Pardaillan avait suivi Maineville et Maurevert dès l’instant où il les avait aperçus. Au-delà de la porte Saint-Honoré, il avait laissé Angoulême et ses deux nouveaux laquais qui l’attendirent en se dissimulant derrière une masure. De loin, il avait assisté à la discussion du muletier avec Maineville et Maurevert. Puis il avait vu ce dernier s’enfuir à toutes jambes, il avait entendu le coup de pistolet, et, rampant parmi les hautes avoines, il avait pu se glisser jusqu’à la haie près de laquelle avait eu lieu l’entretien que nous venons de rapporter. Alors le chevalier se dirigea vers la masure où il avait laissé Charles.
– Voulez-vous, lui dit-il, jouer un mauvais tour à monseigneur Guise?
Charles interrogea Pardaillan du regard.
– Retournez à votre hôtel, reprit celui-ci, prenez-y des armes et des munitions. Montez à cheval avec ces deux dignes serviteurs qui brûlent du désir d’en découdre en votre honneur.
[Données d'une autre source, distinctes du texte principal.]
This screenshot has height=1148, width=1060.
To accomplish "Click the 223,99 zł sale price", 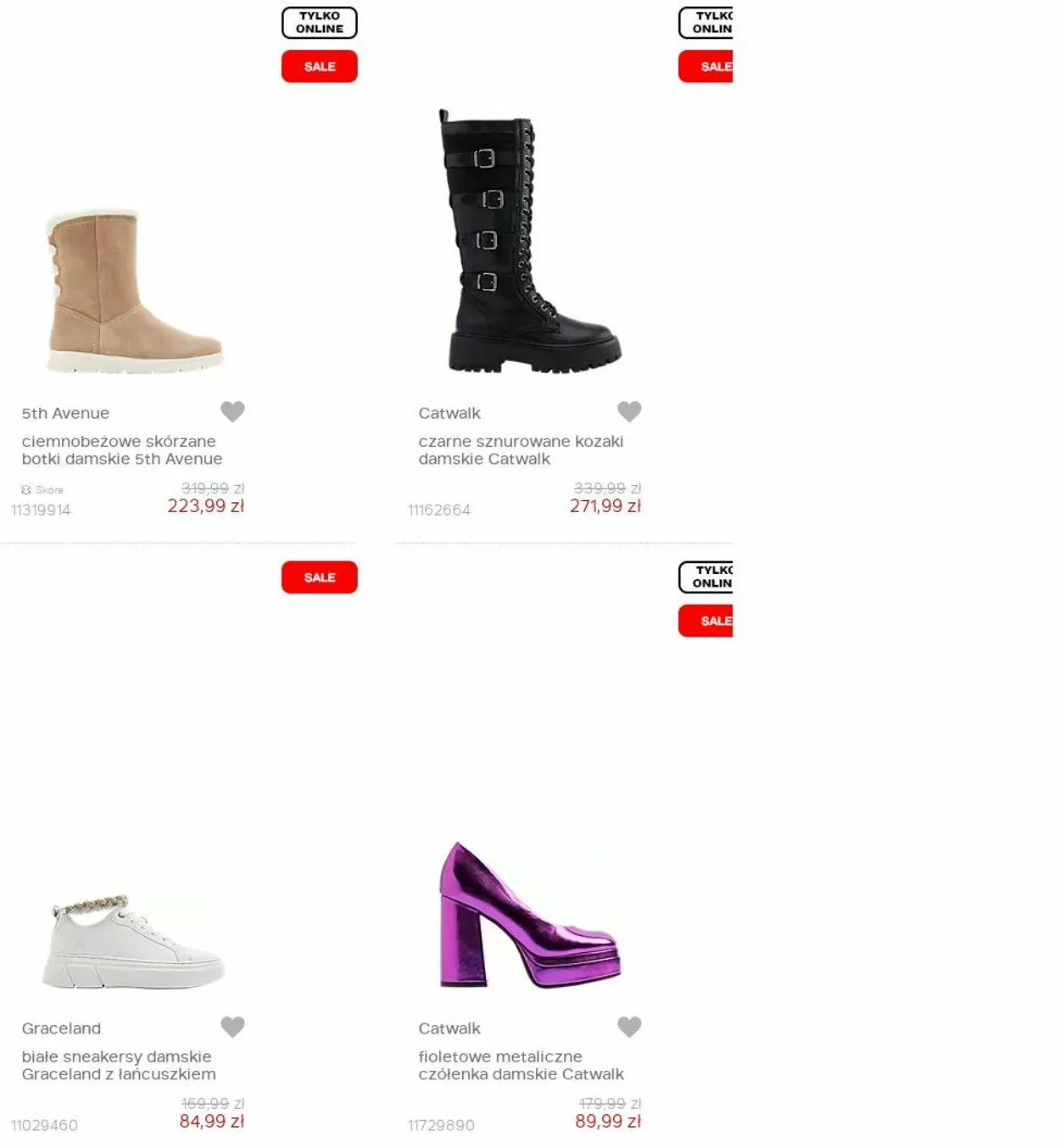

Picouic remua le bout de son nez pointu, et la mine de Croasse s’allongea.
– L’un d’eux, continua le chevalier, me ramènera mon destrier. Je vous attendrai dans le moulin que vous apercevez d’ici.
– Mais de quoi s’agit-il?… demanda Charles.
– Je vous l’ai dit: de jouer un mauvais tour à Guise, et de lui porter un de ces coups dont il ne se relèvera pas.
Le petit duc n’en demanda pas davantage; il avait en Pardaillan une confiance illimitée; bien qu’il fût, lui, duc d’Angoulême, apparenté aux princes, neveu du roi de France, il obéissait tout naturellement au routier sans fortune et sans titres. Il partit aussitôt et Pardaillan reprit le chemin de la butte Saint-Roch.
Bientôt il s’engagea dans l’étroit sentier qui, une heure plus tôt, avait été suivi par les trente mulets. À son grand étonnement, le sentier était libre. Il put parvenir sur le plateau sans avoir été arrêté par aucune des sentinelles qu’il s’était attendu à rencontrer.
«Est-ce que les mulets portaient vraiment de l’orge? songea-t-il. Est-ce que toute cette histoire de sommes d’argent au fond des sacs ne serait qu’une chimère?… Hum! Maurevert n’est pas homme à se tromper en pareille matière!»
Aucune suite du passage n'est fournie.